Lucha y Siesta.
Mara ha 38 anni ed è un’attivista di Lucha y Siesta da oltre 2.
La storia di questo centro antiviolenza è complessa e tristemente nota: è sotto minaccia di sgombero perché l’immobile verrà venduto per sopperire alla mala gestione di ATAC ed evitarne il fallimento. Ne avevamo parlato in occasione della Giornata Mondiale contro la violenza sulle donne, e da allora il rischio chiusura è sempre dietro l’angolo.
“Lucha aveva 14 posti per l’accoglienza delle donne. Poi, a causa dello sgombero, avevamo già chiuso questa parte di lavoro prima che iniziasse l’emergenza Coronavirus.
All’ultima minaccia di distacco delle utenze, avevamo deciso di mettere in sicurezza tutte le 14 donne che stavano subendo con noi questa tragedia. Sono state così tutte “ricollocate” in appartamenti messi a disposizione dal Comune di Roma e dalla Regione Lazio”.
Manca il mondo offerto da Lucha.
“Una volta quando eri accolta qui avevi molte professionisti e operatrici a disposizione. Tante possibilità, sportelli mensili, percorsi di autonomia individuale. Più la possibilità di partecipare a tutte le iniziative culturali aperte anche al territorio, tra cui anche i corsi di yoga e canto”.
Ma cosa è cambiato con questa emergenza, chiediamo a Mara.
“Qualche settimana fa abbiamo dovuto riflettere sulla necessità di riaprire, motivo per cui abbiamo fatto richiesta al Fondo lanciato da ActionAid”.
Il Fondo #Closed4women è stato promosso in questo periodo di emergenza sanitaria per venire incontro alle necessità dei centri antiviolenza così da poter dare un aiuto concreto alle donne a rischio violenza. Un rischio acuito dalla necessità di restare in casa data dalla pandemia. Il Fondo, lanciato con il contributo di Fondazione Snam, offre sostegno a centri antiviolenza presenti in molte aree del Paese.
“Al momento stiamo accogliendo due donne, che hanno avuto bisogno di soccorso proprio in questi mesi. Abbiamo però predisposto quattro posti in totale. Sono in assoluta sicurezza, a distanza, addirittura una donna per piano. La decisione di riaprire è stata presa dopo aver ricevuto decine di telefonate.
Stare chiusi amplifica situazioni anche latenti, che prima magari non venivano notate. Non parliamo solo di violenza fisica, ma anche di maltrattamenti e violenza economica.

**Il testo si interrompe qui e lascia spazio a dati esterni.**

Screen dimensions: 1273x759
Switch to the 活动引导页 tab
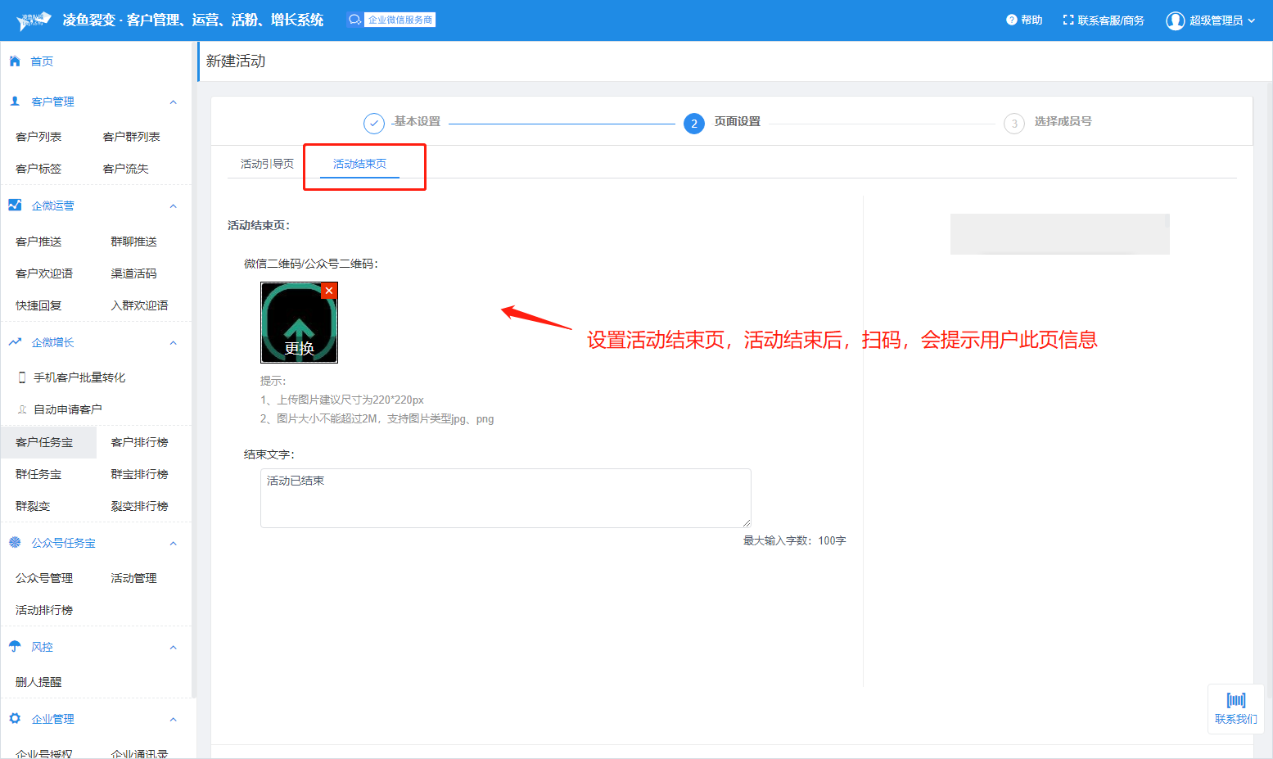(x=267, y=164)
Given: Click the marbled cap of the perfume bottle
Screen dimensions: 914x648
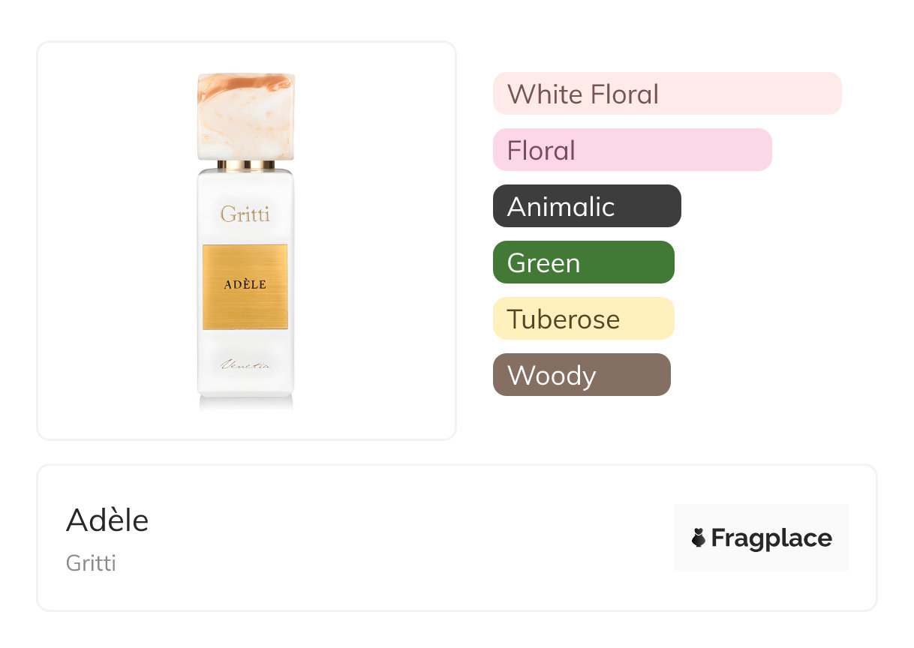Looking at the screenshot, I should point(245,116).
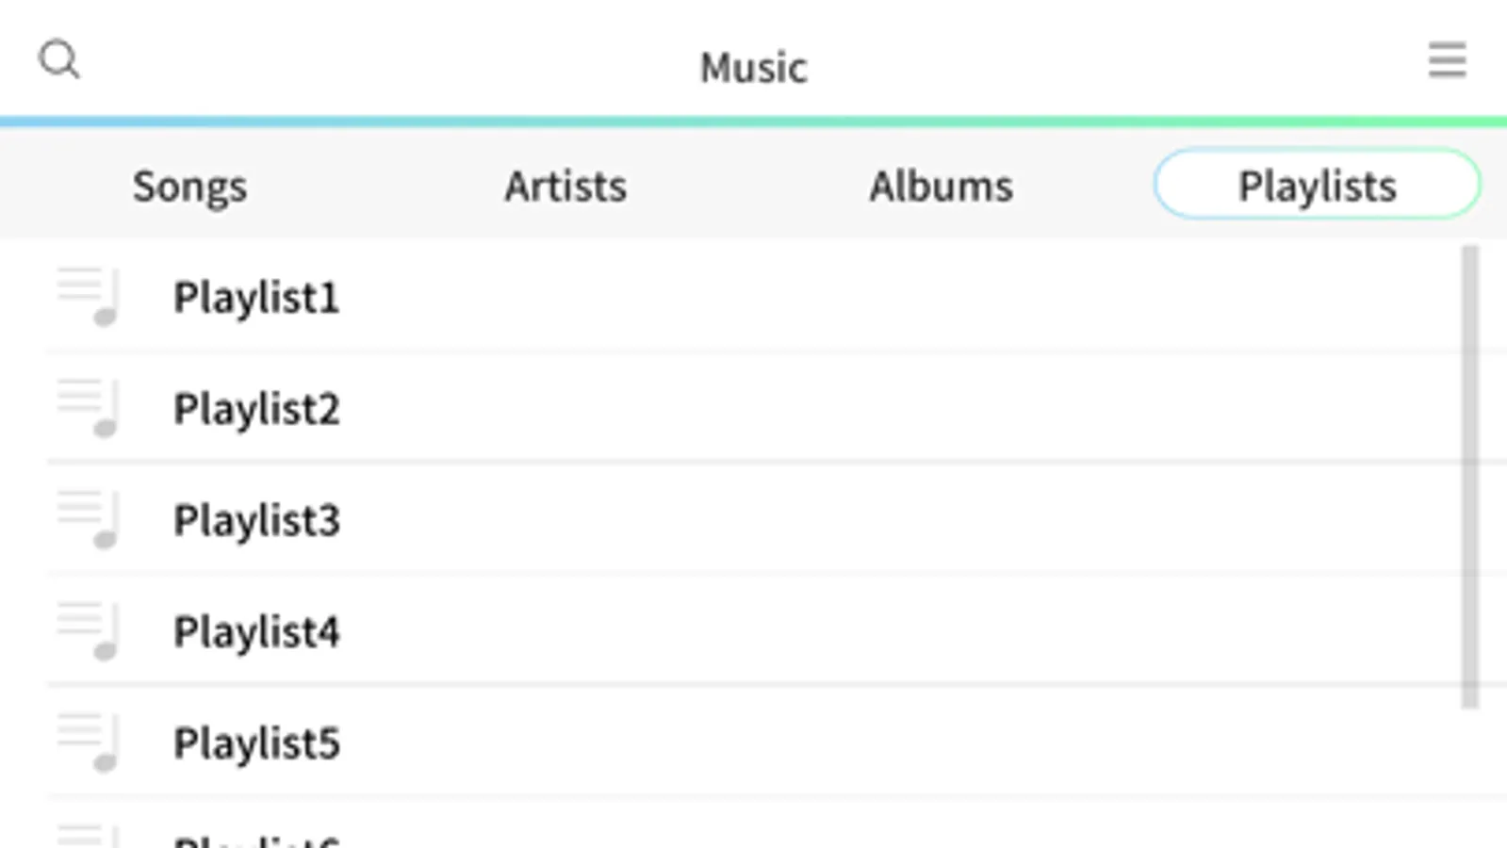Click the music note icon beside Playlist1
This screenshot has height=848, width=1507.
89,297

Nelle prime settimane abbiamo notato una diminuzione delle chiamate e delle richieste d’aiuto, dovuta probabilmente alla confusione iniziale in cui non era chiaro se i centri antiviolenza fossero aperti. Le operatrici infatti non hanno mai smesso di lavorare e il cellulare per le emergenze è rimasto accesso 24 ore su 24.
Nell’ultimo periodo abbiamo ricevuto molti messaggi su Facebook ad esempio e le chiamate sono riprese. Tendenzialmente però è più semplice restare in contatto con le donne che già seguivamo, mentre sono meno i nuovi contatti.
In questo periodo ci siamo attivate molto anche a livello di comunicazione, con una campagna per sottolineare che i centri antiviolenza sono aperti e quali sono gli strumenti per chiedere aiuto. Abbiamo creato inoltre una guida illustrata all’uso sicuro della rete.
Una parte dei contributi del fondo sarà utili per sanificare gli ambienti in vista della riapertura e per acquistare dispositivi di protezione individuale e quanto necessario per mantenere gli spazi igienizzati. Tutto il resto andrà al supporto delle donne accolte”.
Sul futuro di Lucha y Siesta restano purtroppo molti dubbi.
“L’asta è stata spostata al 27 maggio. Continuiamo la trattativa con la Regione Lazio. A parte questo nessuna novità”.